Output each record verbatim, with pictures left out.

• • • • •

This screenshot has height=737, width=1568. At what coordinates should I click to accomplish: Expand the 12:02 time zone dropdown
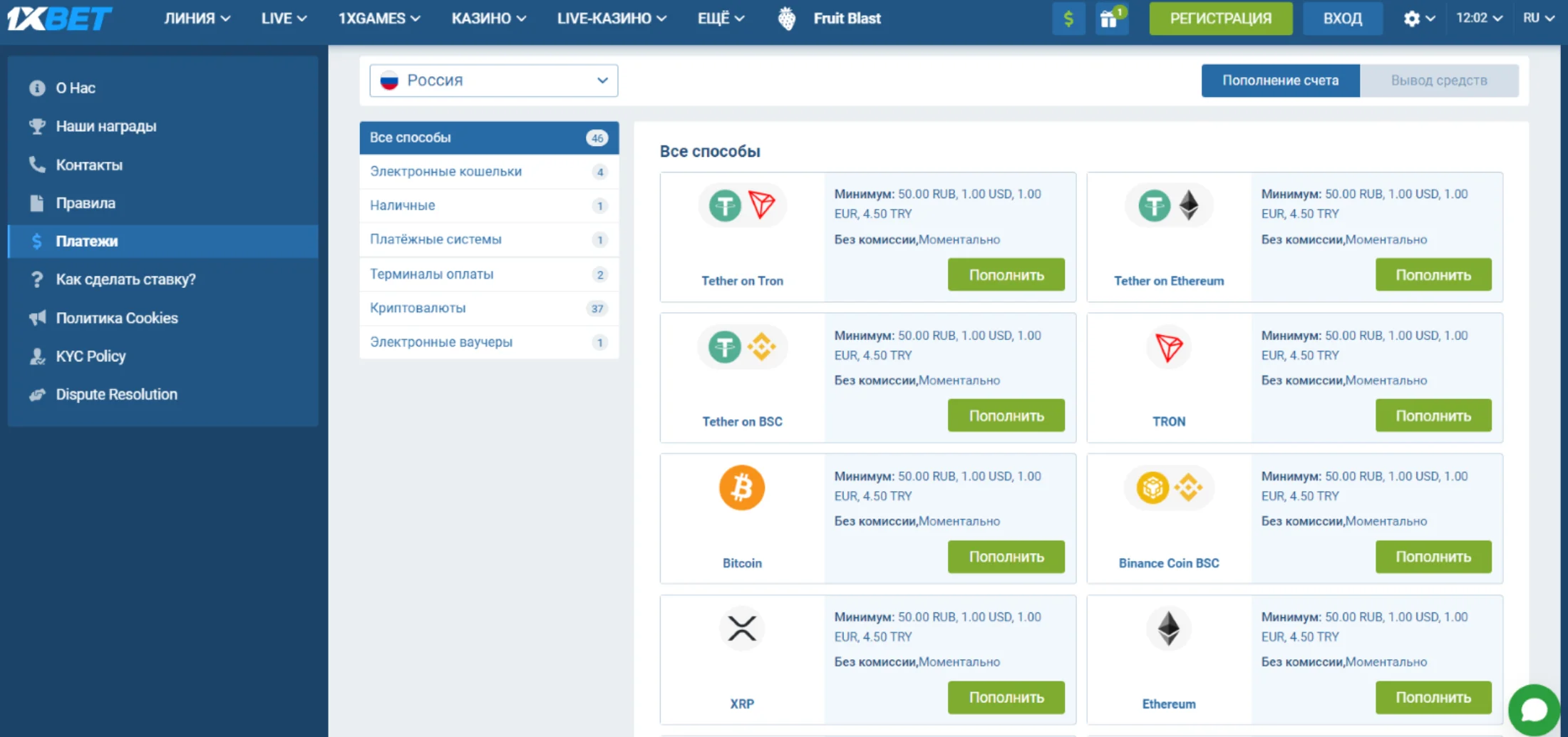coord(1478,19)
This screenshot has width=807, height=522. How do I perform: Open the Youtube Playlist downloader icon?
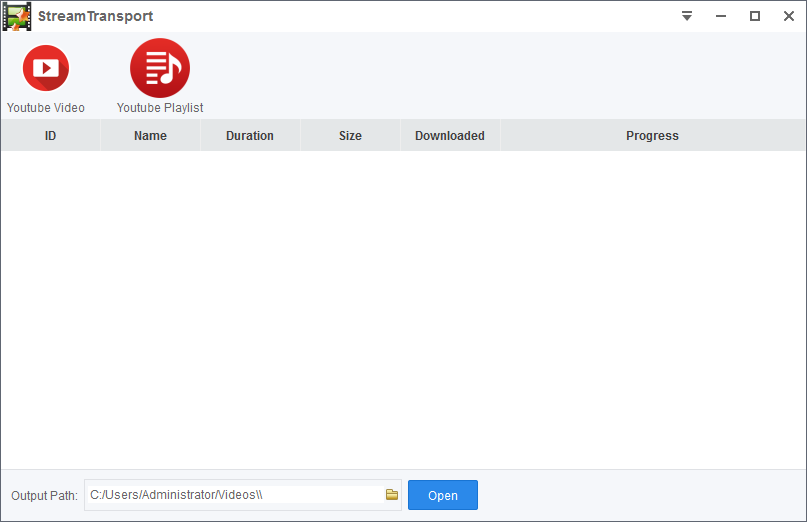point(160,68)
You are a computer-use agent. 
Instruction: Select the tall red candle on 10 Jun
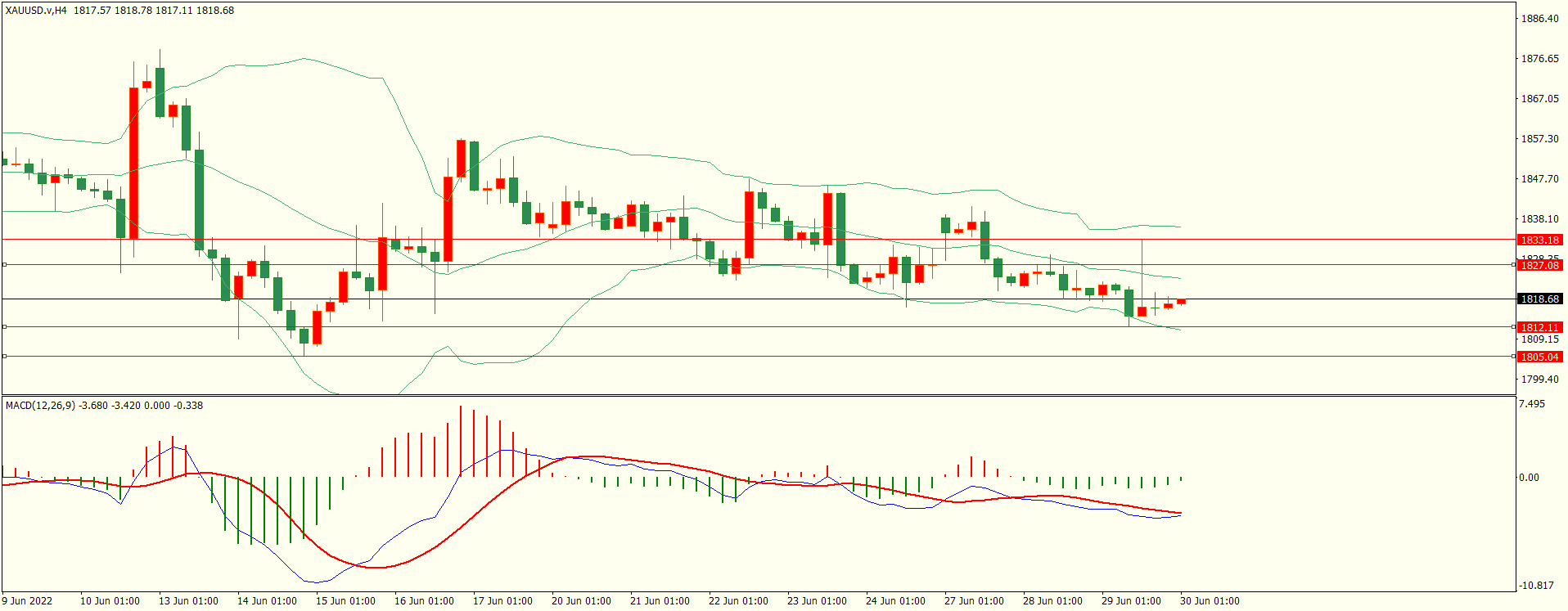coord(133,162)
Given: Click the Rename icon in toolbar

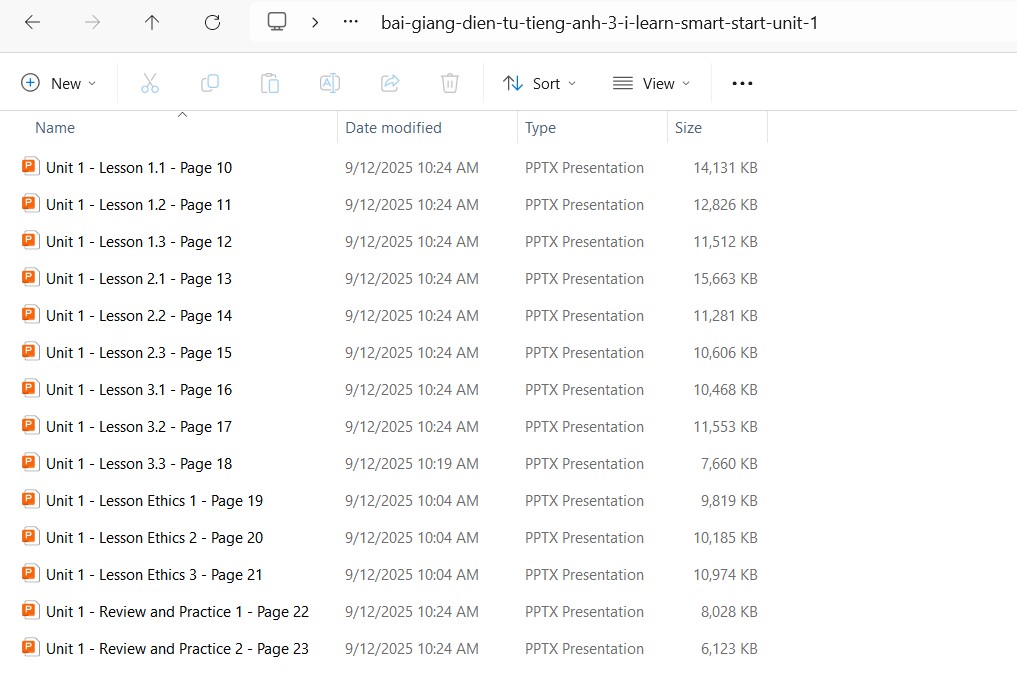Looking at the screenshot, I should pos(330,83).
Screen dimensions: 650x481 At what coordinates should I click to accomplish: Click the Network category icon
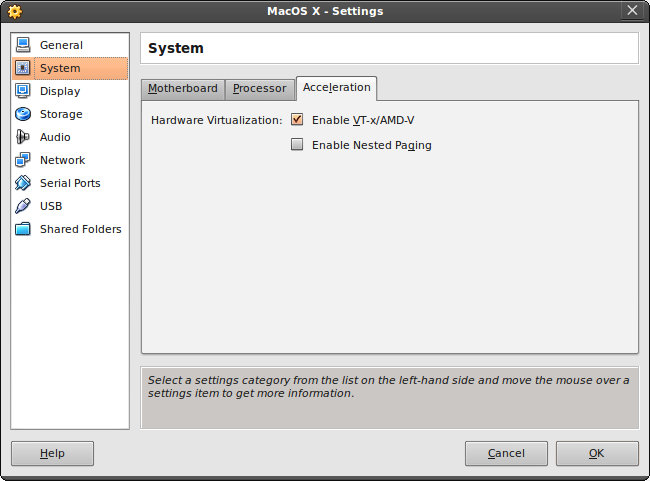23,160
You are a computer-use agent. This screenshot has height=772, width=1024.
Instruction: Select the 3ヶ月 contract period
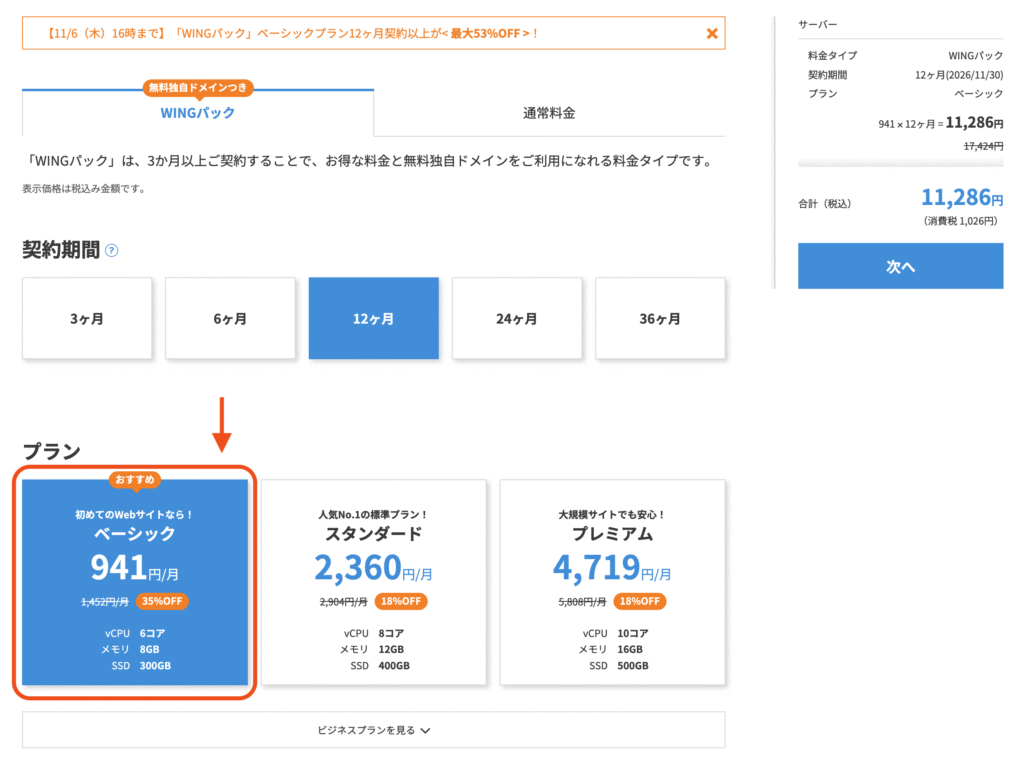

• • • • •

- [RESULT OF THIS EXERCISE]:
This screenshot has height=737, width=1568. At what coordinates should I click to accomplish: Expand the 12:02 time zone dropdown
coord(1478,19)
This screenshot has width=807, height=522. How do I perform: Open the Youtube Playlist downloader icon?
point(160,68)
You are a computer-use agent. 
Instruction: Select the tall red candle on 10 Jun
coord(133,162)
Given: Click the Rename icon in toolbar

Looking at the screenshot, I should pos(330,83).
Screen dimensions: 650x481 At what coordinates should I click to accomplish: Click the Network category icon
23,160
You are a computer-use agent. This screenshot has height=772, width=1024.
Instruction: Select the 3ヶ月 contract period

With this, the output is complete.